Stored data

┏━━

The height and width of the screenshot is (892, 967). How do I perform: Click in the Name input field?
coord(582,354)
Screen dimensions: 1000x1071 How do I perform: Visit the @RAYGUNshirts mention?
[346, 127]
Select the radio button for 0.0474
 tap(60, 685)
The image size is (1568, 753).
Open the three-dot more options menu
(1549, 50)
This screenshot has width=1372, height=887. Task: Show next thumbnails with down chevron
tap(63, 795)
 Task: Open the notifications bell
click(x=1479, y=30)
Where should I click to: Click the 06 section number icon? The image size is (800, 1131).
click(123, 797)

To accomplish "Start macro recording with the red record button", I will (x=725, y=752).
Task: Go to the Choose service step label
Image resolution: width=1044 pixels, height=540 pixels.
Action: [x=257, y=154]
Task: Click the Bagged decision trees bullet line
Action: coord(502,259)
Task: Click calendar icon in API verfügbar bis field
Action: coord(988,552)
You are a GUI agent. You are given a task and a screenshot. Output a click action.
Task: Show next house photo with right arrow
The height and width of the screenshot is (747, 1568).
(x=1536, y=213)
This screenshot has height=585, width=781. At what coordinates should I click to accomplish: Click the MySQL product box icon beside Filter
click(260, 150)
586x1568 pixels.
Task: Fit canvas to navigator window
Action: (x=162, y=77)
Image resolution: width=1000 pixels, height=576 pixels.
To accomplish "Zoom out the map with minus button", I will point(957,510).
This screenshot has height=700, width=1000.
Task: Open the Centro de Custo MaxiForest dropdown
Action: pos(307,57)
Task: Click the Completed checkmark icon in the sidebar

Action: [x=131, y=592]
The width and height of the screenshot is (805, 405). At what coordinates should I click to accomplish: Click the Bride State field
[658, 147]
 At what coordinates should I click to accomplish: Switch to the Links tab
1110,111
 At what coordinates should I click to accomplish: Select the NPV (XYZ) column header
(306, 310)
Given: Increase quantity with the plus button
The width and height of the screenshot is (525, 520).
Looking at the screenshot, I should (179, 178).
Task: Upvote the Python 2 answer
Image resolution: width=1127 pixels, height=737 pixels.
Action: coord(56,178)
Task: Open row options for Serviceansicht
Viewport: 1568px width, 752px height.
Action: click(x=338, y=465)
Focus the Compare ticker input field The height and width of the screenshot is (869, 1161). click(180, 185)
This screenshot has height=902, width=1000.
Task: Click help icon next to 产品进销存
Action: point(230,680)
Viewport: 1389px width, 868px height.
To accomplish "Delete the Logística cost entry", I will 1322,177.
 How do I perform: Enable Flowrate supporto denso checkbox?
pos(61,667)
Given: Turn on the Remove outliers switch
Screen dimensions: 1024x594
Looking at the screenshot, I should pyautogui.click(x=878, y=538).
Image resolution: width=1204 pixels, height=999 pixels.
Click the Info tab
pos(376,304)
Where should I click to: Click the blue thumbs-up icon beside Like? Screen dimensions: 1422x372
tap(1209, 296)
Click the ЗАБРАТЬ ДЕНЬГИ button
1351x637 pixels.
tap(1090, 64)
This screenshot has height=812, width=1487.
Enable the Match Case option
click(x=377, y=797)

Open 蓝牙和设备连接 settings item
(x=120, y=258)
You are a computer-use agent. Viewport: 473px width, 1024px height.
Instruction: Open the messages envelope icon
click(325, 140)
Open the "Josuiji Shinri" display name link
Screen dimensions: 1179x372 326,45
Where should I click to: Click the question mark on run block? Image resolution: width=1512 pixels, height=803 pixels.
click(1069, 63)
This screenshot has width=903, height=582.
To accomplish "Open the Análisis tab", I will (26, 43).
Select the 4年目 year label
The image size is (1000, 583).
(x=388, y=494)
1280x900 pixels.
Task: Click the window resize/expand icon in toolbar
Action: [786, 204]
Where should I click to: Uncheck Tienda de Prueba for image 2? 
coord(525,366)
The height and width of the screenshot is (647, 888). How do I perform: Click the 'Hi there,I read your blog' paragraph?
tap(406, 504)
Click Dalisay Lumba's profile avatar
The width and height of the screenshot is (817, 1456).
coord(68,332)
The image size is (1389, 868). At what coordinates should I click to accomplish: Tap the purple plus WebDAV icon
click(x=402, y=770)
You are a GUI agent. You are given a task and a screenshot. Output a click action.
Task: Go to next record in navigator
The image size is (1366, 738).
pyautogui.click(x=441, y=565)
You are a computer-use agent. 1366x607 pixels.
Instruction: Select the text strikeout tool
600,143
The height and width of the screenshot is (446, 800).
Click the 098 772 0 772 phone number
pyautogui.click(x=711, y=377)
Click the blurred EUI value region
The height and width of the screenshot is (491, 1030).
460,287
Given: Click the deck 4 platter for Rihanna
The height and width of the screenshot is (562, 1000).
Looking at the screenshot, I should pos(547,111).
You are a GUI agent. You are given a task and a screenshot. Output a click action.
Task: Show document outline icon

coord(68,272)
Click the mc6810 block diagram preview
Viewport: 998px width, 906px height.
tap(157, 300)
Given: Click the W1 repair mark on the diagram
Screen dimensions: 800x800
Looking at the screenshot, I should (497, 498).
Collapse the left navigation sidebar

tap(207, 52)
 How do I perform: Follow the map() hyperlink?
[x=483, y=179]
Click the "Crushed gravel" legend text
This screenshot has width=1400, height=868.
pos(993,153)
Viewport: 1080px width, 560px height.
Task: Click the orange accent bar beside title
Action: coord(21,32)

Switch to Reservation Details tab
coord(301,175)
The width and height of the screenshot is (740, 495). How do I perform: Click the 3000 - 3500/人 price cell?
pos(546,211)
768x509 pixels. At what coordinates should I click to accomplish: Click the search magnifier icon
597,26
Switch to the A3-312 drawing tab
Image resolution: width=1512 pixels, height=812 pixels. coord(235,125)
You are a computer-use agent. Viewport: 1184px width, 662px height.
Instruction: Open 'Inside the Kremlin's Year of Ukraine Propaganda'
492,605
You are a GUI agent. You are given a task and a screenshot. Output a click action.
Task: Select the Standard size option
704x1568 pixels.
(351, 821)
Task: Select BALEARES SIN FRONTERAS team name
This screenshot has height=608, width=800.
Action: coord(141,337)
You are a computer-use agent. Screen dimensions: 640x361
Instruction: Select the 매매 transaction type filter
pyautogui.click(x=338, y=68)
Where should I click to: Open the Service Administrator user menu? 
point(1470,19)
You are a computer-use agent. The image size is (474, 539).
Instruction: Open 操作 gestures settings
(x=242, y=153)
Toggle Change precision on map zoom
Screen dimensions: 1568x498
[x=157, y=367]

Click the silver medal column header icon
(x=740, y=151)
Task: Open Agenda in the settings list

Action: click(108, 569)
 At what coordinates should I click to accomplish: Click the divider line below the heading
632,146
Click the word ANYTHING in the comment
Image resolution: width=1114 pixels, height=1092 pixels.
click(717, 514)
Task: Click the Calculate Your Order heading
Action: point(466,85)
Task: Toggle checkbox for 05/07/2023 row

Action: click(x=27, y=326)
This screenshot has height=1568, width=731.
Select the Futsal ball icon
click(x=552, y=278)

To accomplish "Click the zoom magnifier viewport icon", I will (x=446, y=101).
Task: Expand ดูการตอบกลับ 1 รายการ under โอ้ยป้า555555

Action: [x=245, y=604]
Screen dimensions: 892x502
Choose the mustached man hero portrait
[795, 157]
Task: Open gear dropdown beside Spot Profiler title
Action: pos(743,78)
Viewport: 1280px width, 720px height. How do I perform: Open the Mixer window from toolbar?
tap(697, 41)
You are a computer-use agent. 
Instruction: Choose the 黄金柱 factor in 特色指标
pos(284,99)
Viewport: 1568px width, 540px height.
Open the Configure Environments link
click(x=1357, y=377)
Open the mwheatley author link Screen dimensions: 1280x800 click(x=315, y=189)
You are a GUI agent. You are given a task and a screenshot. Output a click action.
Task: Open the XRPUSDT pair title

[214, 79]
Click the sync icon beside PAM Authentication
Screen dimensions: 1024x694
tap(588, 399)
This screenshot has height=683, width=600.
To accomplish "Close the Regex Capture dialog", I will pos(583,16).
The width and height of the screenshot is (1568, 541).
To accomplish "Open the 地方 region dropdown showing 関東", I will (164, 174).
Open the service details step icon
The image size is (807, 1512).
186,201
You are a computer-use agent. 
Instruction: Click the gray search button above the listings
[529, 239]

┗━━

In the entries above, find every line holding the word "record" and copy it out.

To accomplish "Start macro recording with the red record button", I will (x=725, y=752).
Task: Go to next record in navigator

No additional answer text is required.